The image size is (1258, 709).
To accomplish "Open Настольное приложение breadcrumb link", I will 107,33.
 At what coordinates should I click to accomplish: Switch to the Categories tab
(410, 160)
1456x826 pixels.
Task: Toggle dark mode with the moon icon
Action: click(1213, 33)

_PROBLEM:_ Extract each entry in full, exactly as given.

_ANSWER SPACE:_
The image size is (1258, 709).
To accomplish "Open Настольное приложение breadcrumb link", I will 107,33.
 At what coordinates should I click to accomplish: Switch to the Categories tab
(410, 160)
1456x826 pixels.
Task: Toggle dark mode with the moon icon
Action: click(1213, 33)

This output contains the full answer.